PROMPT: The response must consist of the lines below from the one with "You are a computer-use agent. This" through the one with "You are a computer-use agent. Viewport: 1336px", exactly as they appear and with both ends kept.

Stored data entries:
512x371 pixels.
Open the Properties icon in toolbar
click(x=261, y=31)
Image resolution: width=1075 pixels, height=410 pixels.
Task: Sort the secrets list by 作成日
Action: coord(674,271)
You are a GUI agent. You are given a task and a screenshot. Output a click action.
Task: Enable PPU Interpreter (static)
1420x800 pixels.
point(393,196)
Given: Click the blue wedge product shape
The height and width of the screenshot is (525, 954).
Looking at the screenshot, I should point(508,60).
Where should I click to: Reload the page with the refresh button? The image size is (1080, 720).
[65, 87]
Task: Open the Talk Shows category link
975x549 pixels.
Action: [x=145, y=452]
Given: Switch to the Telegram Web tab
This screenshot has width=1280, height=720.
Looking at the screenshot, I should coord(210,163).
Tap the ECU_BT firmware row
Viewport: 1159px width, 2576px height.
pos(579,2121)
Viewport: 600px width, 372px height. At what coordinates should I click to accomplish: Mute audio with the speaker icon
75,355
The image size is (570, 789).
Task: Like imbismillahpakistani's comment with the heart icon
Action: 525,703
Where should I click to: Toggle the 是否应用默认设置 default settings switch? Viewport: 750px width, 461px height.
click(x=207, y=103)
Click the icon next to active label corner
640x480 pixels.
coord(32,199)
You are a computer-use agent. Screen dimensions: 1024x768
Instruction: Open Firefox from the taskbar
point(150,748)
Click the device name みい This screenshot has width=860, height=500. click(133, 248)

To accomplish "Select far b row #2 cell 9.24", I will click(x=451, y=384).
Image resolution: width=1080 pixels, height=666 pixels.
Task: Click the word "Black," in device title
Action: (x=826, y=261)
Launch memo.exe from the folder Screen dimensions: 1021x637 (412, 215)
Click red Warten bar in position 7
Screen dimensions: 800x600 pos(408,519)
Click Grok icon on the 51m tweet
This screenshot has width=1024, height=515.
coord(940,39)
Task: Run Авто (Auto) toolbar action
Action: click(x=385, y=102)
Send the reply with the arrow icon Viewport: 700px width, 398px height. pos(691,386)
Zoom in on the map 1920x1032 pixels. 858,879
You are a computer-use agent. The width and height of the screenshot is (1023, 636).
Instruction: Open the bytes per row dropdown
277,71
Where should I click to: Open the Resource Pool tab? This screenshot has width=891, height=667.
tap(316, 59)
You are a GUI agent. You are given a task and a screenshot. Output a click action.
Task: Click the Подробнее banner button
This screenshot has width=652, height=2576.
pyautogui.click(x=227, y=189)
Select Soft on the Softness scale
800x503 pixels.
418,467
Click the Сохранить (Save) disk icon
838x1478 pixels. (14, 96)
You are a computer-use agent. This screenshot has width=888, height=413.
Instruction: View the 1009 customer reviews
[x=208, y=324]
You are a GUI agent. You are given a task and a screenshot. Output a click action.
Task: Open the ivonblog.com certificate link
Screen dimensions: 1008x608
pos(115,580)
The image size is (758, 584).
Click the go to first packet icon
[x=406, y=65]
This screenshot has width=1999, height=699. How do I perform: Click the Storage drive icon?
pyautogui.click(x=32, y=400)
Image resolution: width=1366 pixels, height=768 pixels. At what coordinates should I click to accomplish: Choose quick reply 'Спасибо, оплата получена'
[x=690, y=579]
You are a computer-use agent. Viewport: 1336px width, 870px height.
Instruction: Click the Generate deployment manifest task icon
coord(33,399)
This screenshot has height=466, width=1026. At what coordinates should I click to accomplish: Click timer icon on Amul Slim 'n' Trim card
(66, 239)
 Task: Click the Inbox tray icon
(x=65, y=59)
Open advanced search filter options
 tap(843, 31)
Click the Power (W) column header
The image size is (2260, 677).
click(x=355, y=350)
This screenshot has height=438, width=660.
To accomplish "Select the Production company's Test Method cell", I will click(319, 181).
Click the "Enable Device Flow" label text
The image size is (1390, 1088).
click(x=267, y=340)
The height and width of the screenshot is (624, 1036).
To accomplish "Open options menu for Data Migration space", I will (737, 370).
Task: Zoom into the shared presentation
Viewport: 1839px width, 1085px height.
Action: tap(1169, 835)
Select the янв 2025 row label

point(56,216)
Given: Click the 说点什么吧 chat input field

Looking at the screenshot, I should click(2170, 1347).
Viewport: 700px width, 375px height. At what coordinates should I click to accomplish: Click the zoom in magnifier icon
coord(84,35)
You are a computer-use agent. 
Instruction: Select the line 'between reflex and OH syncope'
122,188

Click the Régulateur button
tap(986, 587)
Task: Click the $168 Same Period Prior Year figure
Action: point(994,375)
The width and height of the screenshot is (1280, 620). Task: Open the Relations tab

SOLUTION FOR THIS EXERCISE:
You are a computer-use agent. This screenshot has width=888, height=413.
Instruction: View the 1009 customer reviews
[x=208, y=324]
You are a GUI agent. You are given a task and a screenshot. Output a click action.
Task: Open the ivonblog.com certificate link
Screen dimensions: 1008x608
pos(115,580)
The image size is (758, 584).
Click the go to first packet icon
[x=406, y=65]
This screenshot has width=1999, height=699. How do I perform: Click the Storage drive icon?
pyautogui.click(x=32, y=400)
Image resolution: width=1366 pixels, height=768 pixels. At what coordinates should I click to accomplish: Choose quick reply 'Спасибо, оплата получена'
[x=690, y=579]
You are a computer-use agent. Viewport: 1336px width, 870px height.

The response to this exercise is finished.